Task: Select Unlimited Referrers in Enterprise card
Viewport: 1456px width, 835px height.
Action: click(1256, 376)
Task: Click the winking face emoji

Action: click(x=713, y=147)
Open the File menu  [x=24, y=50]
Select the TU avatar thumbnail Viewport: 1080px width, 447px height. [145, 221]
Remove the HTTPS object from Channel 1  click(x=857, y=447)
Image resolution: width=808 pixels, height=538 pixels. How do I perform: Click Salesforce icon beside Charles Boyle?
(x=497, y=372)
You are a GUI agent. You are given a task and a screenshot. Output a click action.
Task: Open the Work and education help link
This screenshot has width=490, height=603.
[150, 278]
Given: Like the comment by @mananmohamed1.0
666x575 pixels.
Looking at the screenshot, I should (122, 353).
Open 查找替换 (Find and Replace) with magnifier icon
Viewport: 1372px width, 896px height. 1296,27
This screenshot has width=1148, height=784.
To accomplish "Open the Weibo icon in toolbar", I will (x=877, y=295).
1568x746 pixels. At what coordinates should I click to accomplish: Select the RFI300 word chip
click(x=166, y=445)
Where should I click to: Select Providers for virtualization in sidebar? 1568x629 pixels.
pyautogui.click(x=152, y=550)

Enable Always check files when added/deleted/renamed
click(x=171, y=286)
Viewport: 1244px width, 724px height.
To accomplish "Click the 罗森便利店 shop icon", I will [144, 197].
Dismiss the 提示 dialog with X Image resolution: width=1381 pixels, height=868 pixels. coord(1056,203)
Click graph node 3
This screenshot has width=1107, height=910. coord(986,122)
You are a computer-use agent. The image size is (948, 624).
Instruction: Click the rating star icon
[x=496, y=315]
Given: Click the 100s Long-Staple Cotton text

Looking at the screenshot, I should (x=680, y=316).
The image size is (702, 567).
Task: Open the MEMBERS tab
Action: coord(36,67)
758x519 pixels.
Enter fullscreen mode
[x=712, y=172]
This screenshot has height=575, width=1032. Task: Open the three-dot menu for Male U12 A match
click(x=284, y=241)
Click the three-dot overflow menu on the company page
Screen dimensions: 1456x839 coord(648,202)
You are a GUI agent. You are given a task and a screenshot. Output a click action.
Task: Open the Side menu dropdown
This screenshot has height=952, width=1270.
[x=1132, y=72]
——
-- Your objective --
When a line in the material above includes the word "will", copy that line.

-- Task answer --
To accomplish "Open the Weibo icon in toolbar", I will (x=877, y=295).
To accomplish "Click the 罗森便利店 shop icon", I will [144, 197].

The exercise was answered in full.